Composition de l’ensemble Manseliña

María Giménez, voix, vièle et percussion. Belén Bermejo, orgue portatif,  Pablo Carpintero, instruments à vent et percussion, Tin Novio, luth et citole

Sedía la Fremosa : l’album

Manseliña a déjà un premier album à son actif. Sorti au tout début de 2019, il a pour titre celui de la chanson du jour. Ce sont d’ailleurs les paroles de cette dernière qui ont donné son nom à la formation avec cette « voz manselinha », « belle voix » que l’ensemble médiéval entend mettre en avant, en prenant soin de ne pas la musiques_medievales_troubadours-galaico-portugais_album_manseliña_ensemble-medieval-espagnolnoyer sous des orchestrations trop prégnantes ou complexes.

On  retrouvera, dans cet album, diverses Cantigas de Amigo, dont certaines du célèbre troubadour Martin Codax, d’autres encore, en provenance des Cantigas de Santa Maria d’Alphonse X de Castille.

Vous pouvez le découvrir, dans son entier, sur la chaîne youtube officielle de la formation. Si vous souhaitez l’acquérir, il est également disponible à la vente en ligne au lien suivant (format CD ou mp3) : Sedia la fremosa.  Enfin, vous pouvez aussi retrouver Manseliña sur leur page facebook officielle.
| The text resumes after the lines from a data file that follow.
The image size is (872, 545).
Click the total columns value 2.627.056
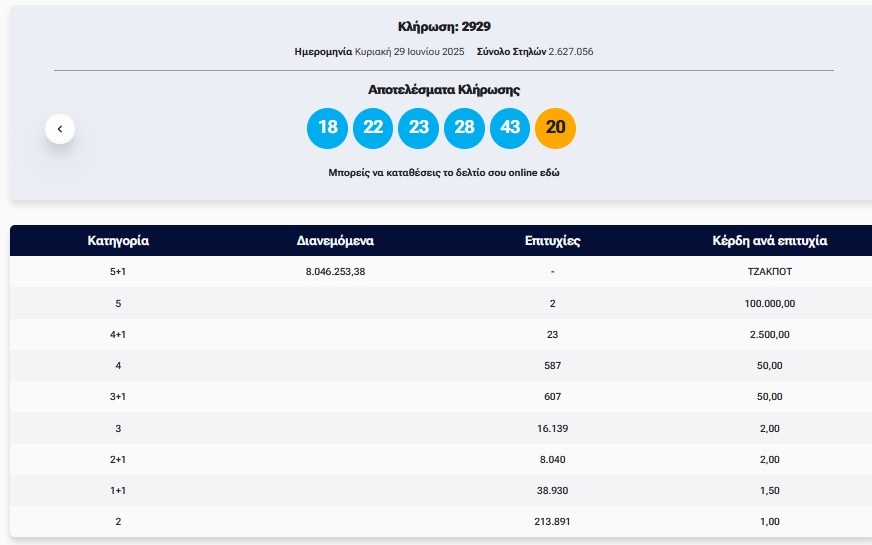tap(570, 51)
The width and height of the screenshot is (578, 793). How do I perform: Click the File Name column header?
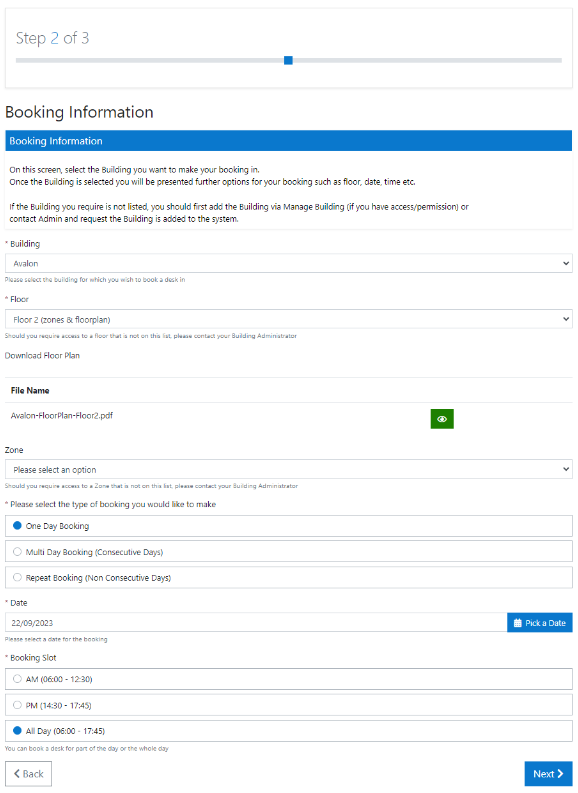30,390
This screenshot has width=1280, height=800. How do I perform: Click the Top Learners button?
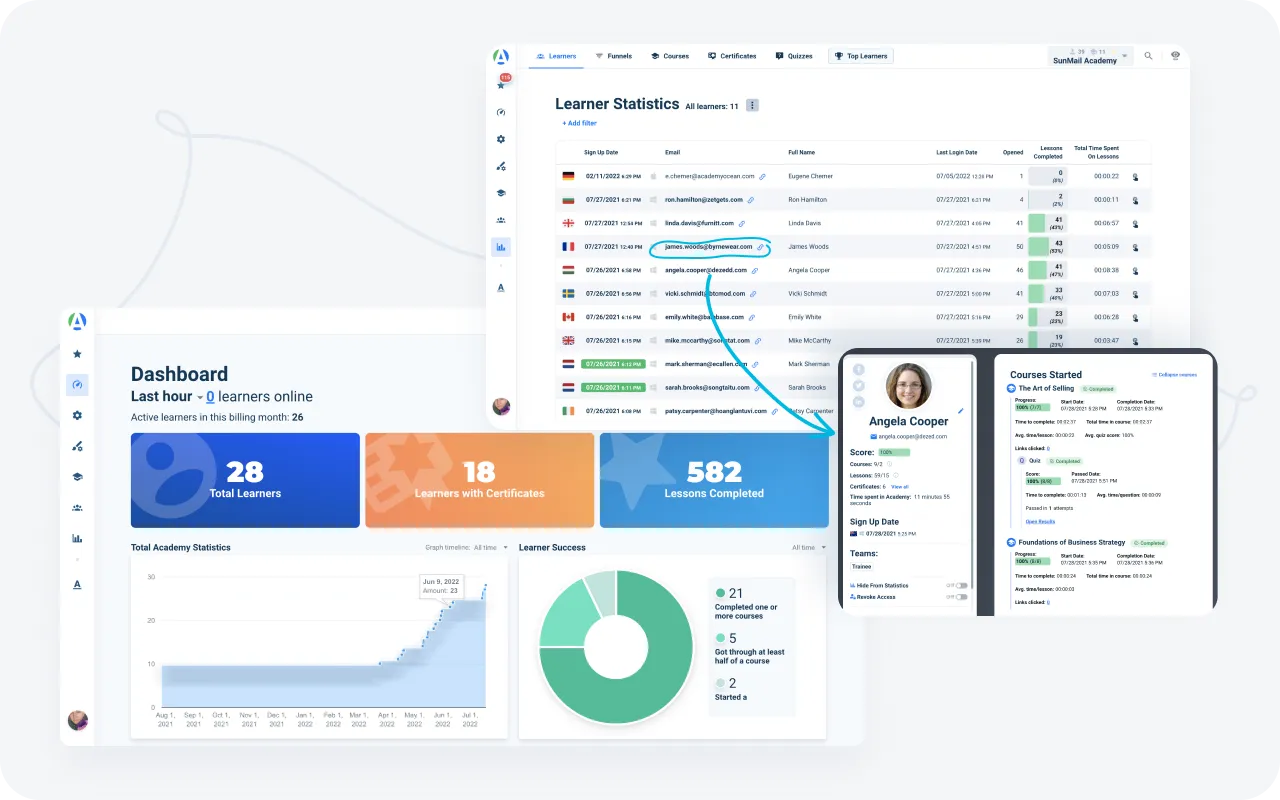click(861, 56)
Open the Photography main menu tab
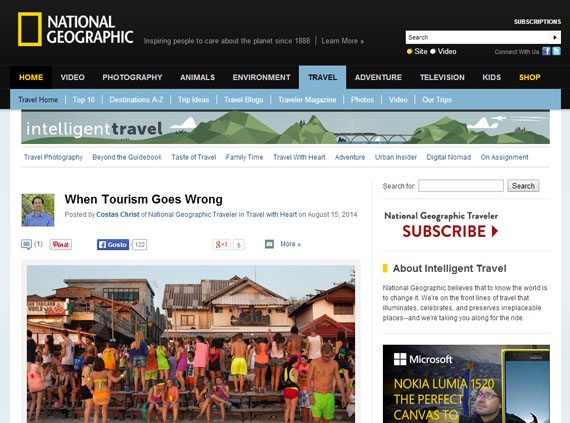 [132, 77]
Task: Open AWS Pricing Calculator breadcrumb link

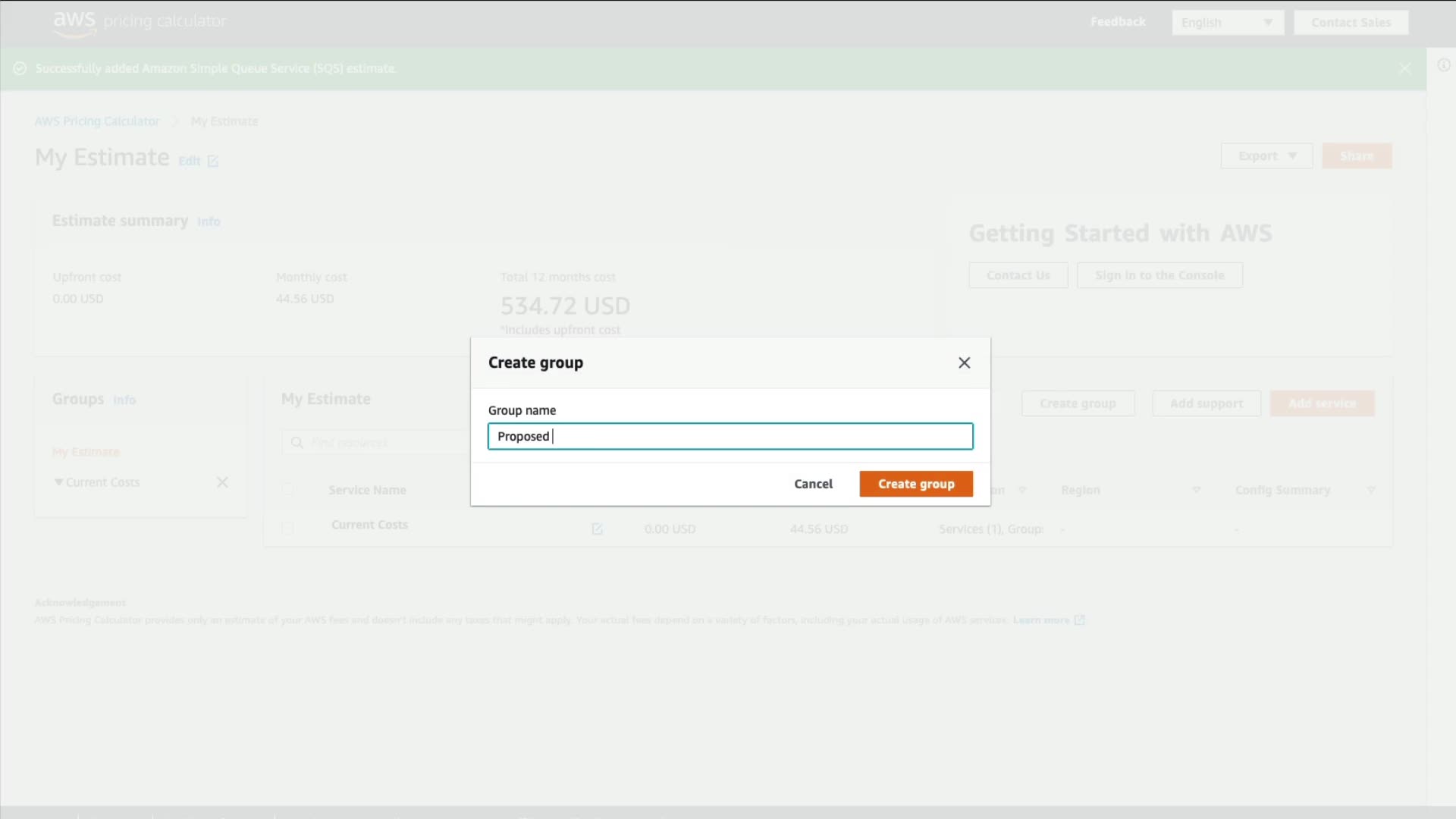Action: 97,121
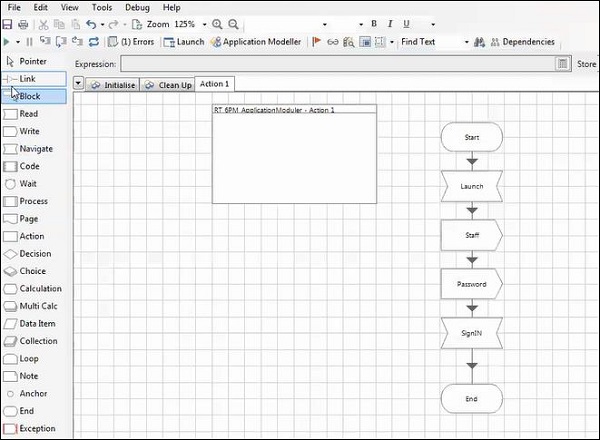Open the Zoom percentage dropdown

[x=203, y=24]
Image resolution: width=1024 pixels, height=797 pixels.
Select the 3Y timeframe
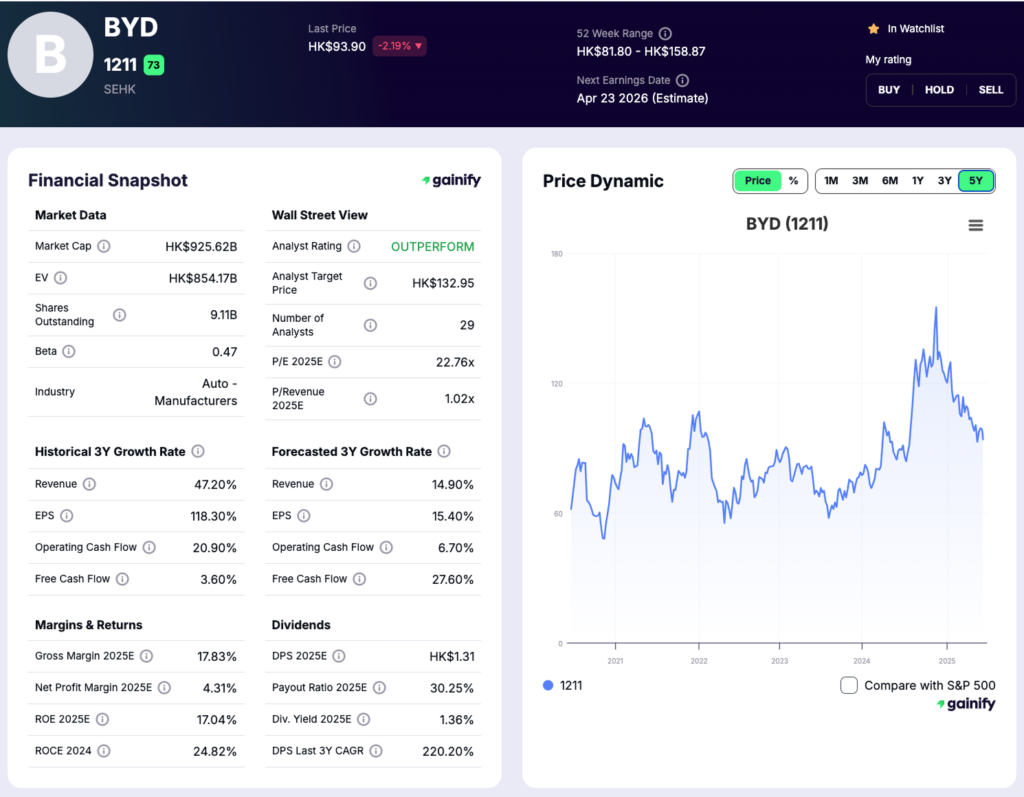(945, 181)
« Sedía la fremosa » de   Estêvão Coelho
Paroles et traduction

La chanson du jour se distingue des Cantiga de amigo habituelles qui mettent souvent les rimes dans la bouche de la demoiselle qui attend le retour de son promis. Ici, la belle se trouve plutôt questionnée par un interlocuteur et elle est aussi affairée à l’ouvrage, ce qui confère à cette pièce, une proximité certaine avec les chansons de toile qu’on trouve, à la même période, en France médiévale. Il n’est pas impossible que Estêvão Coelho se soit inspiré de ses dernières. On se souvient que certains troubadours voyagent alors, avec leurs œuvres, de cour en cour (cf par exemple Peire Vidal) et que leur influence, depuis leur foyer d’Oc d’origine vers l’Europe, est assez sûrement admise.

Si le contenu de cette « Belle assise tournant son fil de soie » s’apparente à nos chansons de toile, son style reste toutefois conforme à celui des Cantigas de amigo de la poésie galaîco-portugaise : faites de peu de vers, très épurés et au sein desquels la répétition vient en soutien, pour renforcer le rythme autant que l’ambiance.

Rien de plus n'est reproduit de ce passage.